* [What the task asks]
Decide whether each statement below agrees with the passage on calpain 3 binding sites on titin. Answer yes or no for each, and quote the exact words of the passage that settle it.
1. Four binding sites of calpain 3 on titin had been reported before this work.
2. RT-PCR showed a size difference at the M-line binding site.
3. Mouse heart titin transcripts incorporate more exons in the N2A/PEVK region than primate and human heart transcripts.

* [Supplied text]
>>>

Because of the lack of toxicity in primates and the known toxicity when calpain 3 is expressed in the mouse heart, we analyzed calpain 3 binding sites on titin in these two species. Four binding sites of calpain 3 on titin have been previously reported: three in the N2A/PEVK region, corresponding to the Ig80-IS domain, Ig82-Ig83 Ig repeats, and an N-terminal region of PEVK coded by exons 116 to 135 (25), and one unique insertion in the M band—IS7 coded by the Mex5 exon (Fig. 5A). We performed RT-PCR of these regions in murine, NHP, and human heart and skeletal muscle samples (Fig. 5B). Although no size difference was observed in the first two binding sites in N2A and the M-line site, we observed bands of larger sizes in Macaca, human, and mouse skeletal muscles compared to cardiac tissues for the third I-band binding site (Fig. 5). To confirm these isoform data, we performed RNA-sequencing analysis on mouse, primate, and human heart samples and defined the percent spliced-in index of the exons containing calpain 3 binding sites. We observed a differential inclusion of exons and species- and genotype-dependent isoform expression (Fig. 5C). This observation suggested that the third binding site of the N2A/PEVK region might explain the difference between calpain 3 proteolytic activity regulation in skeletal muscle compared to that in the heart. Titin transcripts in primate and human heart samples incorporate more exons in the N2A/PEVK region compared to mouse, suggesting that human sensitivity toward the cardiac toxicity induced by calpain 3 ectopic expression may be more similar to that of primate than mouse.

Fig. 5 CAPN3 binding sites on titin.

<<<

* [Record set]
>>>

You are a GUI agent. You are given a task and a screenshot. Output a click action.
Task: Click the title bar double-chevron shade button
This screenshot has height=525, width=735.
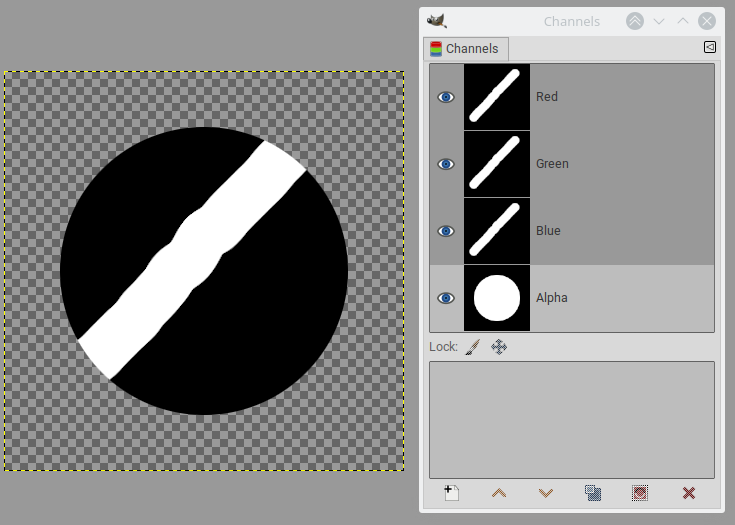click(x=635, y=21)
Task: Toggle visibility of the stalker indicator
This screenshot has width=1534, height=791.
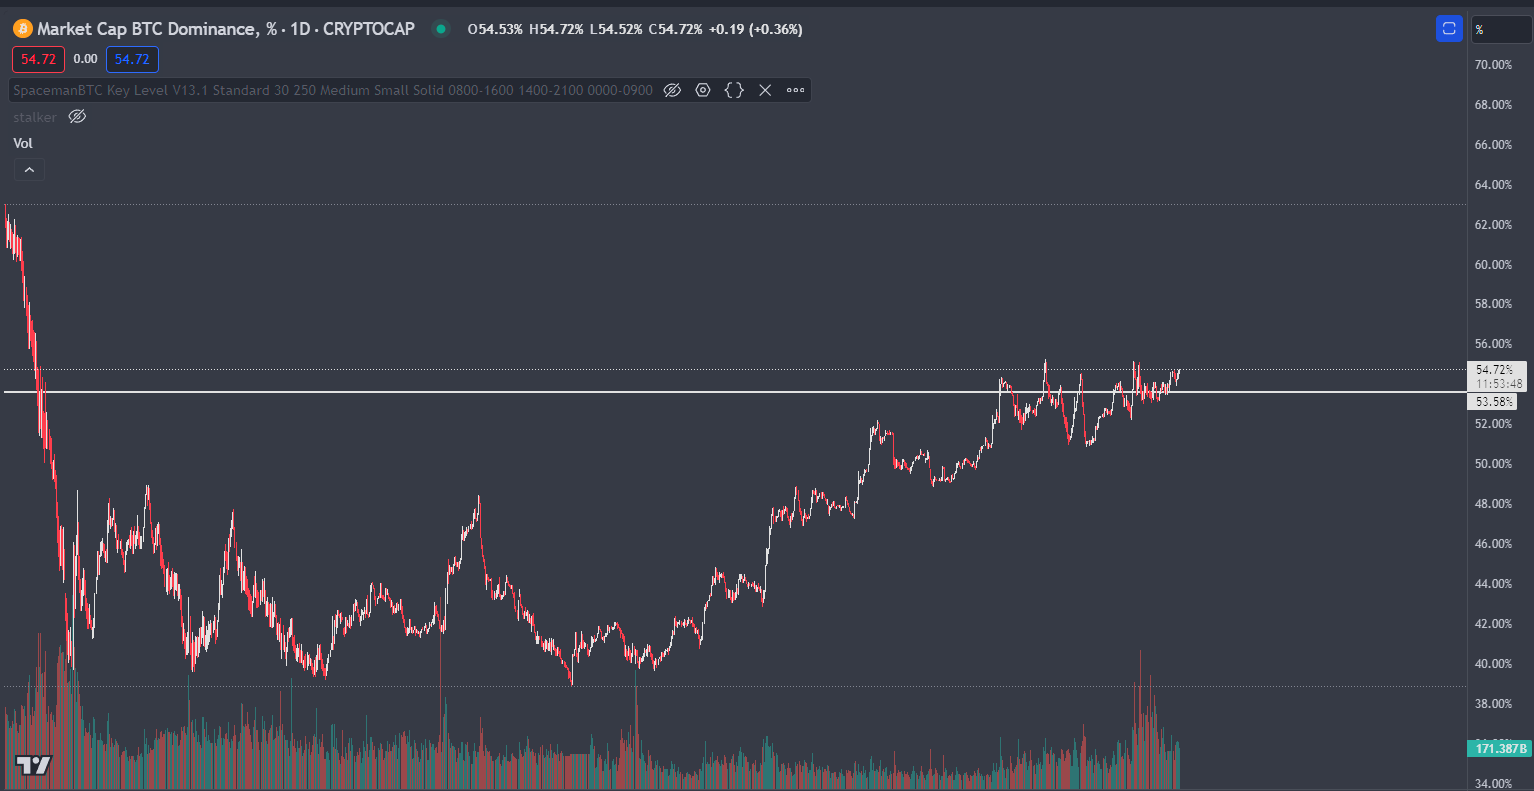Action: (x=77, y=117)
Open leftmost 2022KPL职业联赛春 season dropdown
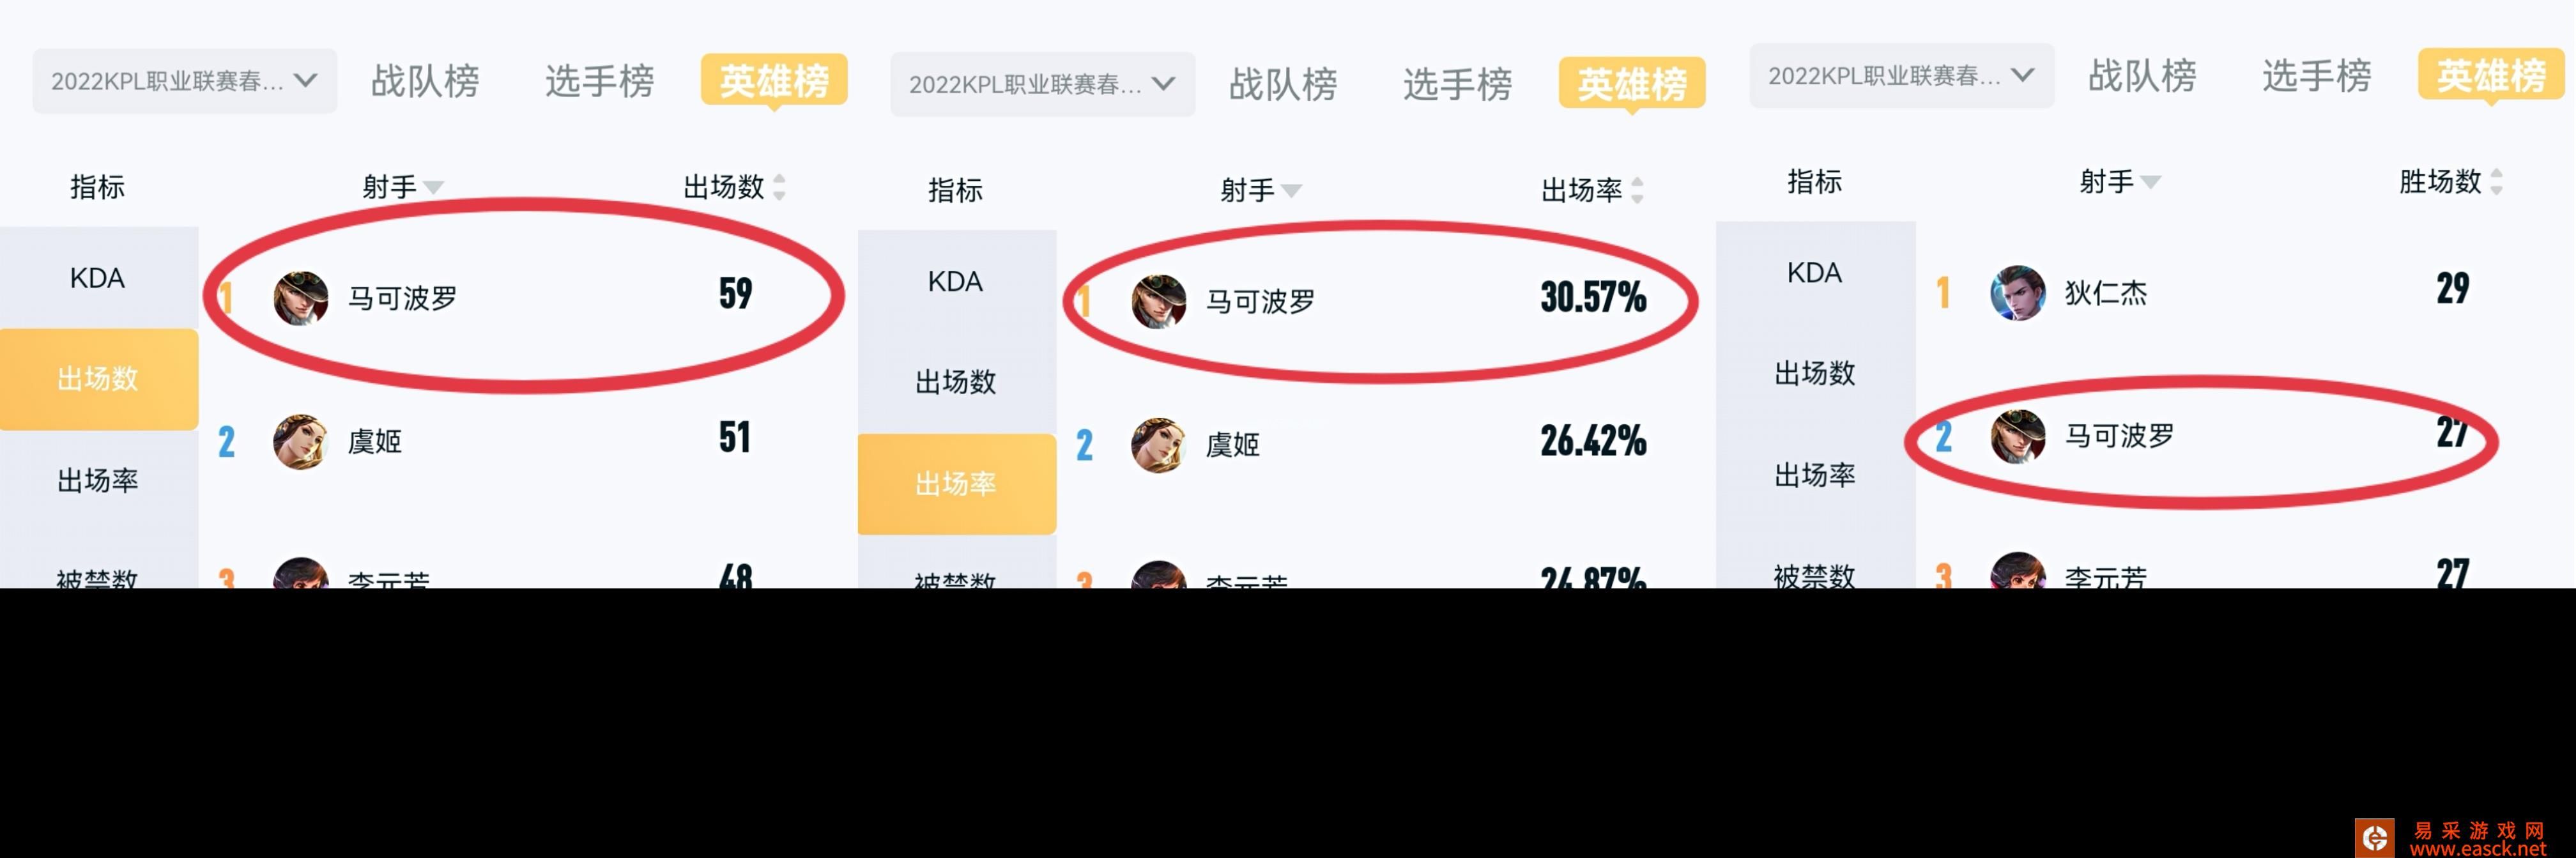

<<<

* [The answer]
1. Yes: "Four binding sites of calpain 3 on titin have been previously reported"
2. No: "no size difference was observed in the first two binding sites in N2A and the M-line site"
3. No: "Titin transcripts in primate and human heart samples incorporate more exons in the N2A/PEVK region compared to mouse"